§ Activity: Print the line containing "Viewport: 1179px width, 678px" and every later line of the records. Keep each one exactly as given, ending with the last.

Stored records
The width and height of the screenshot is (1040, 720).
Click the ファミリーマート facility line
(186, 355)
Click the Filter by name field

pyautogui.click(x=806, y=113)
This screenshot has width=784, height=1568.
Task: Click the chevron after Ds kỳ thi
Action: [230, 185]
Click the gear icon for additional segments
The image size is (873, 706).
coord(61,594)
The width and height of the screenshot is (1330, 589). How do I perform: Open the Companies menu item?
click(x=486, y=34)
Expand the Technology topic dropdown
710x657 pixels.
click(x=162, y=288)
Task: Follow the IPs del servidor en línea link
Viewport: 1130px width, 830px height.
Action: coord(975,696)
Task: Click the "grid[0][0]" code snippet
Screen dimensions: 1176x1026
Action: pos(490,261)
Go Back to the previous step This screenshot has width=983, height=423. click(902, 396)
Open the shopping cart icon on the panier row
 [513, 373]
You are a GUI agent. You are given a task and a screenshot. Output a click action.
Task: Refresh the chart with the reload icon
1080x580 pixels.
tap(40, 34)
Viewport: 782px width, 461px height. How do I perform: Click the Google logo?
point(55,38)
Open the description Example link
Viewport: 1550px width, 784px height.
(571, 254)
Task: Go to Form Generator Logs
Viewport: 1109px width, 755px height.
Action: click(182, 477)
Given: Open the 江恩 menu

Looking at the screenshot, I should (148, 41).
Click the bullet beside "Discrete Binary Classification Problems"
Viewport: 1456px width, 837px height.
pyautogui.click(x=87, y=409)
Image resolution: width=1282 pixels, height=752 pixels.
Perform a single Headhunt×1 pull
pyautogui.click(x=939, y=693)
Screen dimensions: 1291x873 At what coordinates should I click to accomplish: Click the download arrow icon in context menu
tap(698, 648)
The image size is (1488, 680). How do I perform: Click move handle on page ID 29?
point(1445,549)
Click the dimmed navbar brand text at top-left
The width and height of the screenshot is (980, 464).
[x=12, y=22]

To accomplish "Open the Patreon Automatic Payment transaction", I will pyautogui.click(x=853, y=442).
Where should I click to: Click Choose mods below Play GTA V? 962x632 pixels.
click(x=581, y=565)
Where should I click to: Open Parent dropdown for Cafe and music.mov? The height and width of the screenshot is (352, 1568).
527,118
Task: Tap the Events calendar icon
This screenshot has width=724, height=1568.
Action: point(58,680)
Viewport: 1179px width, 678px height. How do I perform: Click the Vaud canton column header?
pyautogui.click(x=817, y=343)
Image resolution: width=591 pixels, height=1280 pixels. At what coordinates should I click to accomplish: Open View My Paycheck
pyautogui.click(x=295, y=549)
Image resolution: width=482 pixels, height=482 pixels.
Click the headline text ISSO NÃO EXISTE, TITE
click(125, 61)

§ Result of the task:
Viewport: 1179px width, 678px height. How do I perform: Click the Vaud canton column header?
pyautogui.click(x=817, y=343)
Image resolution: width=591 pixels, height=1280 pixels. At what coordinates should I click to accomplish: Open View My Paycheck
pyautogui.click(x=295, y=549)
Image resolution: width=482 pixels, height=482 pixels.
Click the headline text ISSO NÃO EXISTE, TITE
click(125, 61)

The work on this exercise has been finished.